■ Problem requirements: Copy out the text of every item below word for word, leaving out the pictures.

* START Data listing *

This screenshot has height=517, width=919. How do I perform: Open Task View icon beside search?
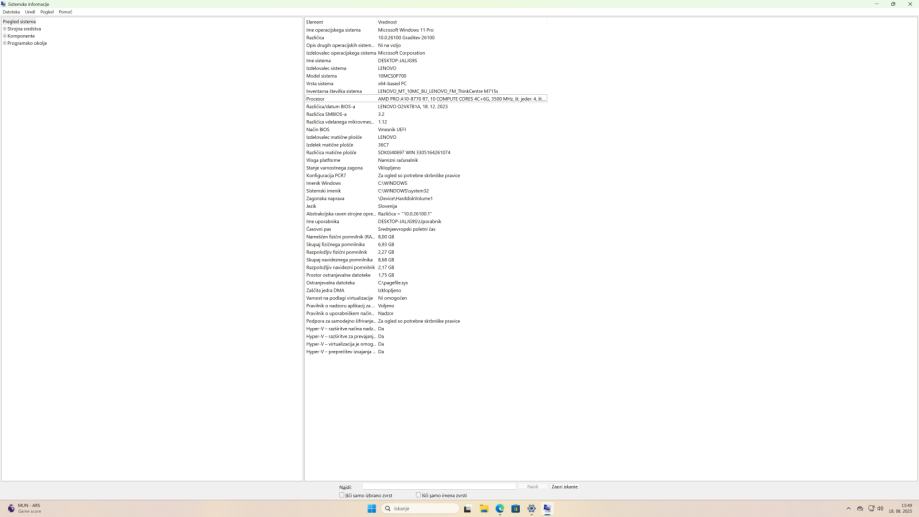pos(467,508)
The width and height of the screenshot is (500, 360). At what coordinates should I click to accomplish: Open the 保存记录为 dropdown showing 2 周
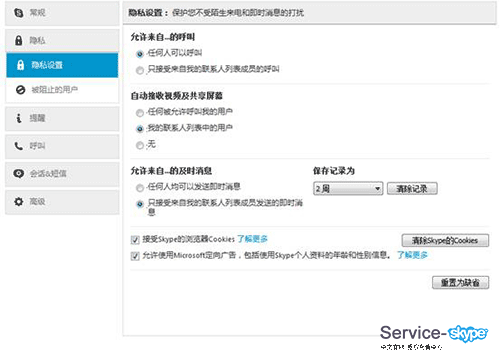348,189
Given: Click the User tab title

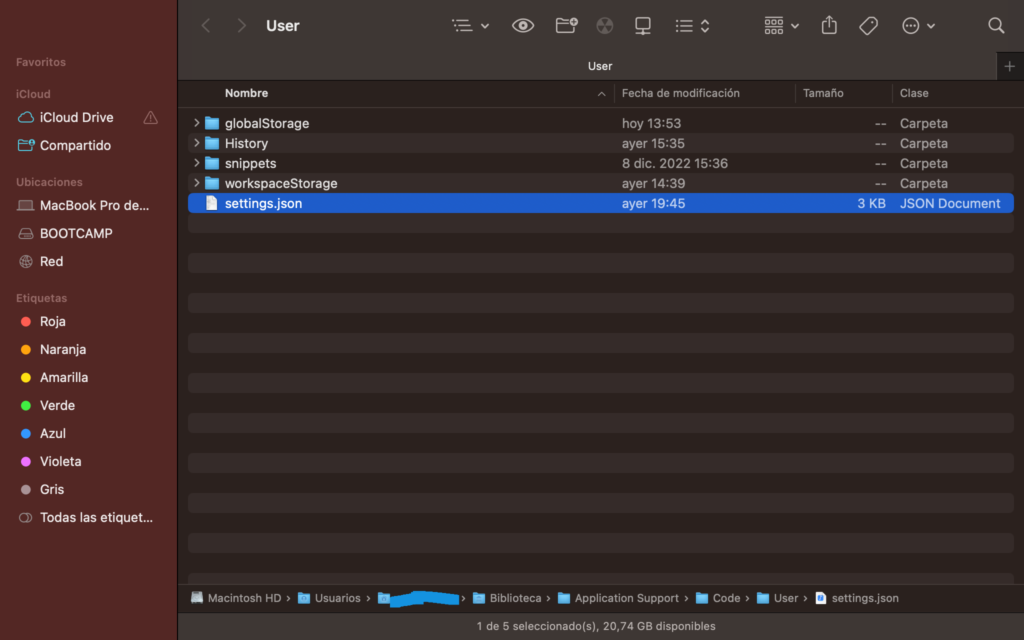Looking at the screenshot, I should [600, 66].
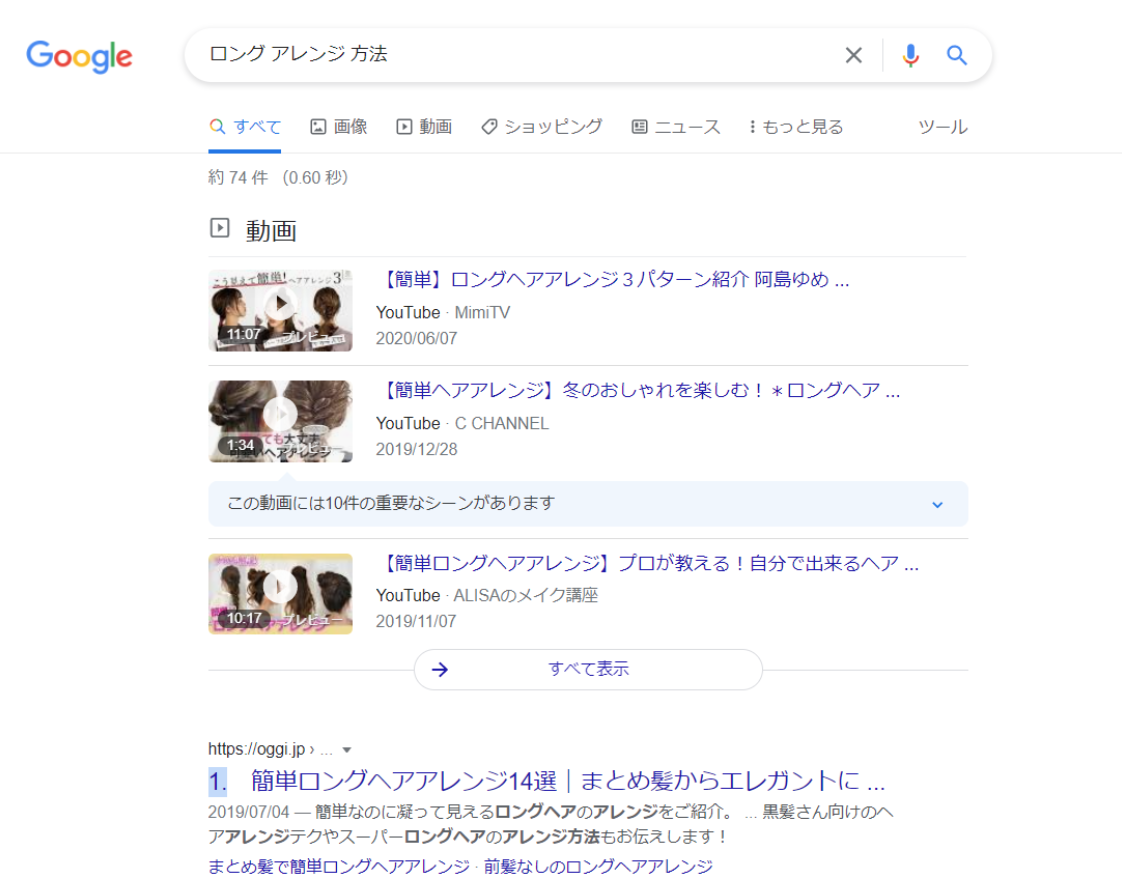Open the ALISA makeup video thumbnail

(x=280, y=593)
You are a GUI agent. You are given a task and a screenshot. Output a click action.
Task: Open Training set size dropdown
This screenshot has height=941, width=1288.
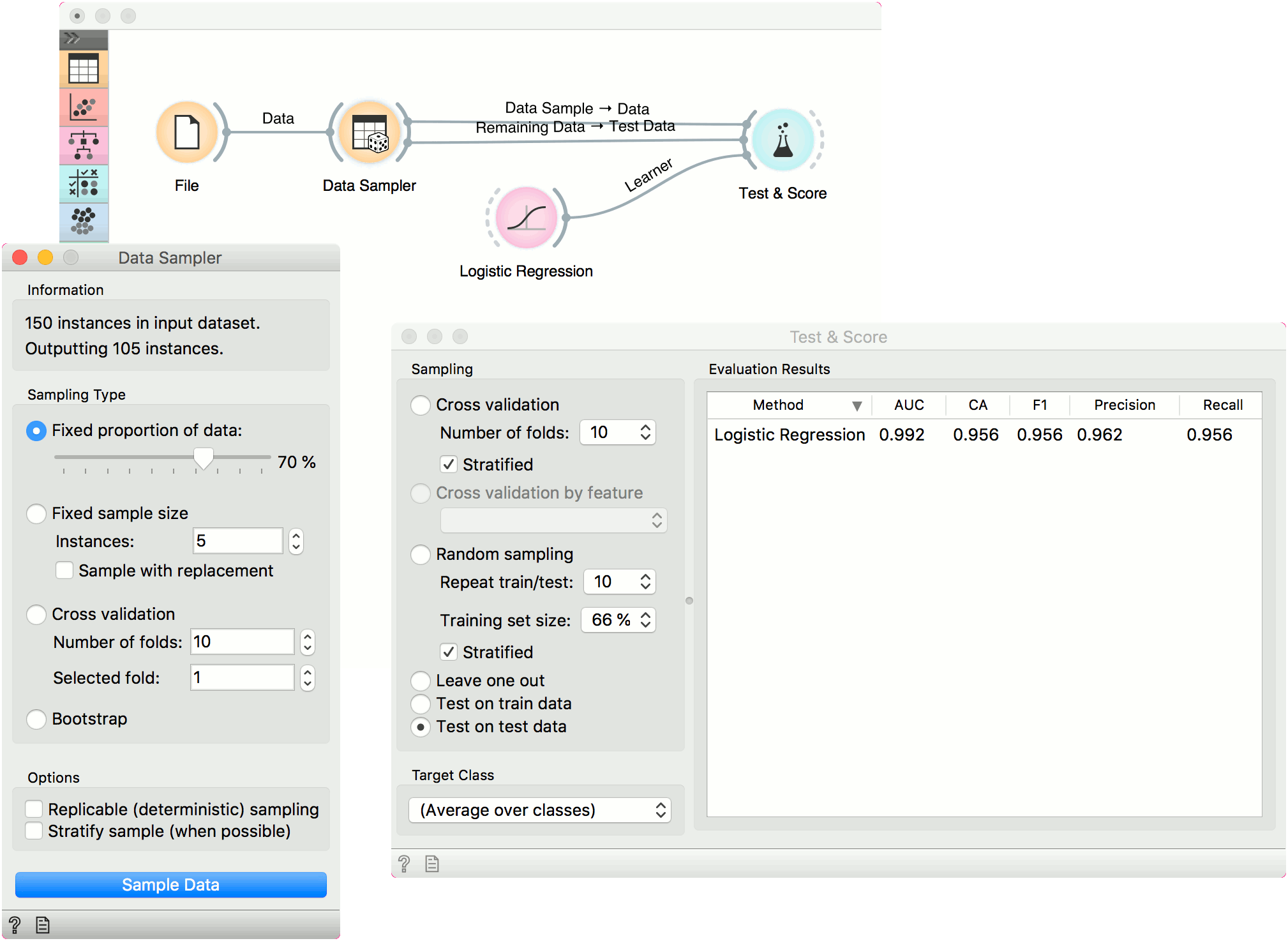[618, 620]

* END Data listing *

■ Reply:
This screenshot has height=517, width=919. How do I perform: Open Task View icon beside search?
pos(467,508)
The width and height of the screenshot is (500, 360). At what coordinates should I click to accomplish: Open the 保存记录为 dropdown showing 2 周
348,189
Given: Click the User tab title

Looking at the screenshot, I should [600, 66].
Open the ALISA makeup video thumbnail

(x=280, y=593)
You are a GUI agent. You are given a task and a screenshot. Output a click action.
Task: Open Training set size dropdown
This screenshot has height=941, width=1288.
[618, 620]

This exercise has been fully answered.